*ITEMS:*
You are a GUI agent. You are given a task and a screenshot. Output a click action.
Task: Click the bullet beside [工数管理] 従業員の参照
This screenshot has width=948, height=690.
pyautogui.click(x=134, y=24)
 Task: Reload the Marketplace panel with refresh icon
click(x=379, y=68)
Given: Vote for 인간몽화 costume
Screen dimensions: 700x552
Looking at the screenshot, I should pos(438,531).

* * *

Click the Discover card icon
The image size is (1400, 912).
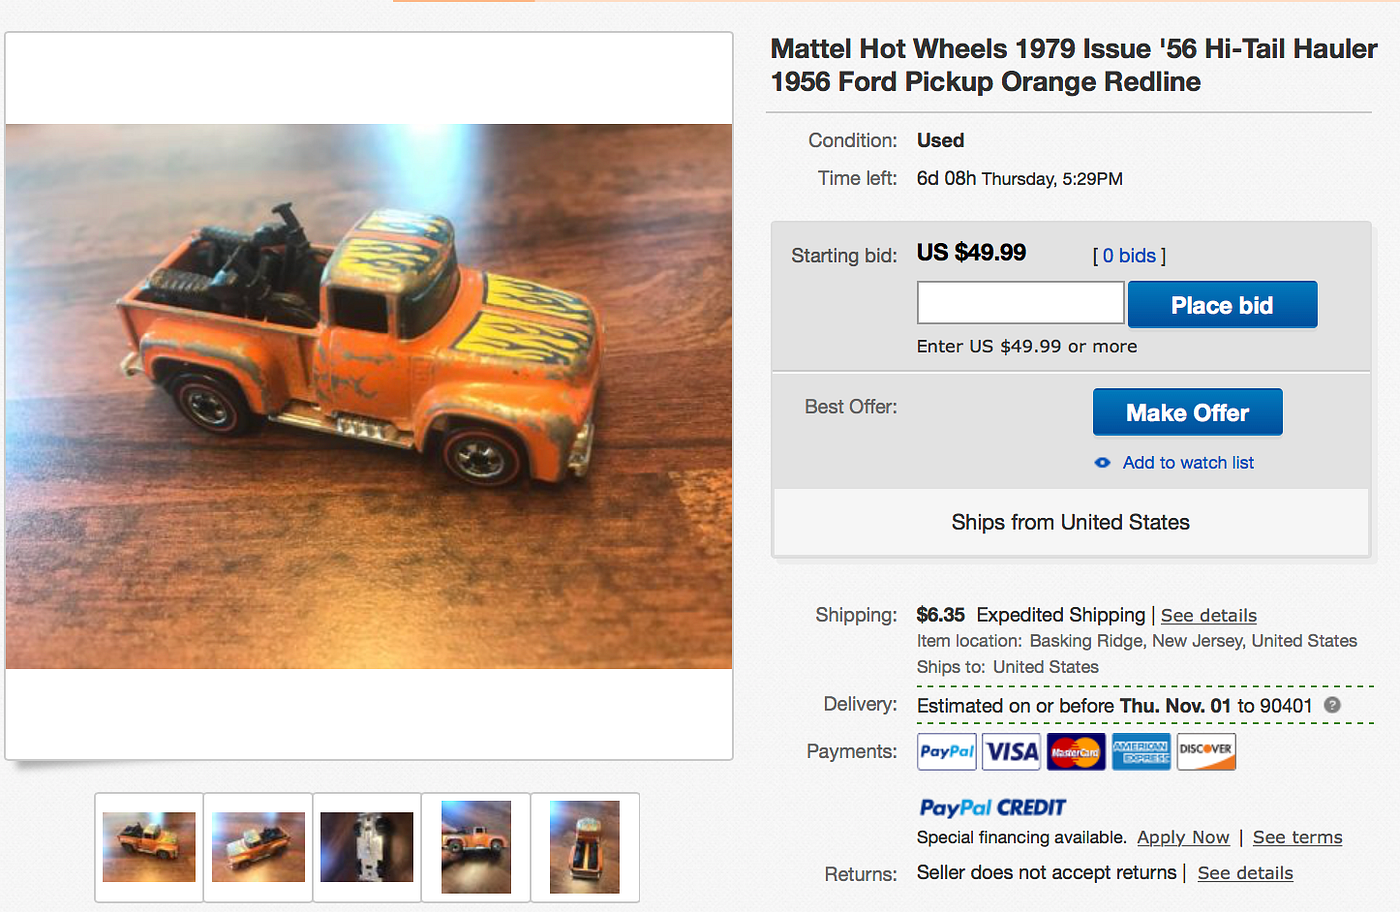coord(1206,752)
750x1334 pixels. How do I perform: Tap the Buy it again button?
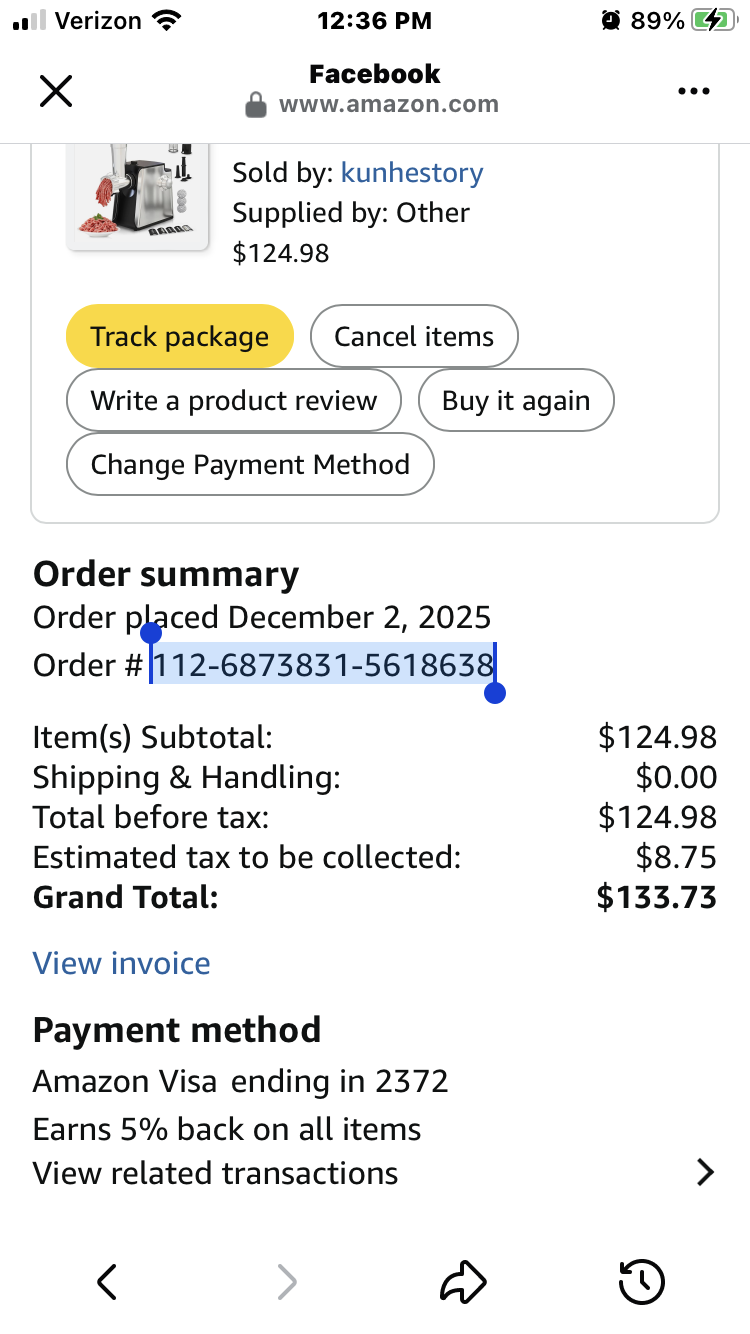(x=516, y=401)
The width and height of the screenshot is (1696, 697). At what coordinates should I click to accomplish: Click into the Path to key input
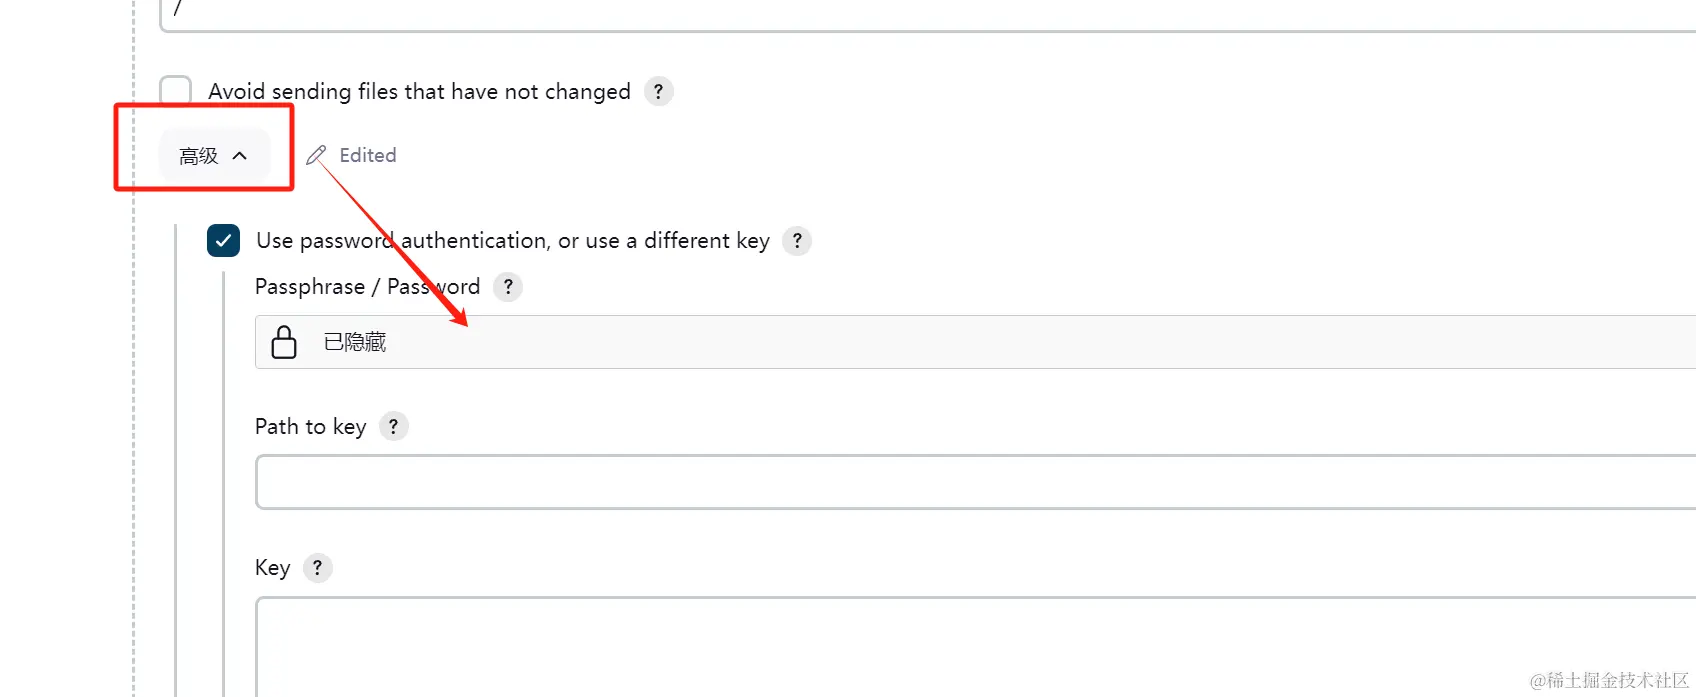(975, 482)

*WHAT IS REQUIRED:* Render the listing from the line containing "You are a GUI" up to and including the line containing "click(x=379, y=68)" as a Markdown table with the columns Row and Line, leaving out any blank lines.

*COMPLETED EXERCISE:*
| Row | Line |
|---|---|
| 1 | You are a GUI agent. You are given a task and a screenshot. Output a click action. |
| 2 | Task: Click the bullet beside [工数管理] 従業員の参照 |
| 3 | This screenshot has width=948, height=690. |
| 4 | pyautogui.click(x=134, y=24) |
| 5 |  Task: Reload the Marketplace panel with refresh icon |
| 6 | click(x=379, y=68) |